0.9544 = 95.44% probability that the researcher observes an average weight of the 100 people to be between 150 and 170.

Explanation:

To solve this question, we need to understand the normal probability distribution and the central limit theorem.

Normal probability distribution

Problems of normally distributed samples are solved using the z-score formula.

In a set with mean
\mu and standard deviation
\sigma, the zscore of a measure X is given by:


Z = (X - \mu)/(\sigma)

The Z-score measures how many standard deviations the measure is from the mean. After finding the Z-score, we look at the z-score table and find the p-value associated with this z-score.
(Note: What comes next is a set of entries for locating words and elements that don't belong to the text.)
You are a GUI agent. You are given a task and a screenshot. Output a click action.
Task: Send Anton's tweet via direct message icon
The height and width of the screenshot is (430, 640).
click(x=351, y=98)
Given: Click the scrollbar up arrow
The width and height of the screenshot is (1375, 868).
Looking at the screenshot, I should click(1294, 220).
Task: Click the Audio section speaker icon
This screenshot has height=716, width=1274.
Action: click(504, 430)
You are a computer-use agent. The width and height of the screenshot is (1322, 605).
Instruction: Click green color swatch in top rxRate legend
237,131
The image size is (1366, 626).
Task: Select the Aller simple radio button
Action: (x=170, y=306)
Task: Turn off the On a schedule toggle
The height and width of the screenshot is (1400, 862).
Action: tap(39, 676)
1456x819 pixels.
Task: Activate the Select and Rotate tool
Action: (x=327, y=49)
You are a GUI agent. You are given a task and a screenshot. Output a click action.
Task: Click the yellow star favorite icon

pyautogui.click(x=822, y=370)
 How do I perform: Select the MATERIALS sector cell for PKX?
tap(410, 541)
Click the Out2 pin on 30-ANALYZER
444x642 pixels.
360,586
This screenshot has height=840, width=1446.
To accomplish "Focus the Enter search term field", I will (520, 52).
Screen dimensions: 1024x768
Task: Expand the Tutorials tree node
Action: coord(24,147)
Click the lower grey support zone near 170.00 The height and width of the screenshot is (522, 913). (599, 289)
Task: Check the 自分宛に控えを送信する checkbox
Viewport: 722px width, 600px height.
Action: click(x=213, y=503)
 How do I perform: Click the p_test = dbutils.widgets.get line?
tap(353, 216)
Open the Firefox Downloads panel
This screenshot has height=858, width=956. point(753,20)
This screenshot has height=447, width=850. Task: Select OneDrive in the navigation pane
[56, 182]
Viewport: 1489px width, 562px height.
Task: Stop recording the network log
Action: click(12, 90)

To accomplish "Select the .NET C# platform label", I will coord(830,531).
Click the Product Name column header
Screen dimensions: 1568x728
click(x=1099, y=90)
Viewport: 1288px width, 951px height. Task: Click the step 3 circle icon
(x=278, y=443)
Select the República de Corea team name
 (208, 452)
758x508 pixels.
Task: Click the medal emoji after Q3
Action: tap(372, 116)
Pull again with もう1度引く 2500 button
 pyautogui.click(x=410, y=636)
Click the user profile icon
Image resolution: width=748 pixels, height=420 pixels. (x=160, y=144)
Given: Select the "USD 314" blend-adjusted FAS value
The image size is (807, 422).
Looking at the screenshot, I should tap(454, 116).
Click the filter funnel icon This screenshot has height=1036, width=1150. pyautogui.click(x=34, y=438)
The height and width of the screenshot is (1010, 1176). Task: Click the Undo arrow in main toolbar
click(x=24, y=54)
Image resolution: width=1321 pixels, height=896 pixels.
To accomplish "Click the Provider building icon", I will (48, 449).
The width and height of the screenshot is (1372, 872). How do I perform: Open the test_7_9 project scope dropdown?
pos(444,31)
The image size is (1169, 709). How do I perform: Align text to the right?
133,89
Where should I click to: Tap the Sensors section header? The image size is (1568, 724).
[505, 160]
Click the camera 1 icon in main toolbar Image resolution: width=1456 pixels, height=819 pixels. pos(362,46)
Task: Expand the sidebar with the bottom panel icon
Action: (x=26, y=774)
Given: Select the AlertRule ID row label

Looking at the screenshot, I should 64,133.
This p-value is the probability that the value of the measure is smaller than X, that is, the percentile of X. Subtracting 1 by the pvalue, we get the probability that the value of the measure is greater than X.

Central Limit Theorem

The Central Limit Theorem estabilishes that, for a normally distributed random variable X, with mean
\mu and standard deviation
\sigma, the sampling distribution of the sample means with size n can be approximated to a normal distribution with mean
\mu and standard deviation
s = (\sigma)/(√(n)).

For a skewed variable, the Central Limit Theorem can also be applied, as long as n is at least 30.

In this question, we have that:


\mu = 160, \sigma = 50, n = 100, s = (50)/(√(100)) = 5

Find the probability that the researcher observes an average weight of the 100 people to be between 150 and 170.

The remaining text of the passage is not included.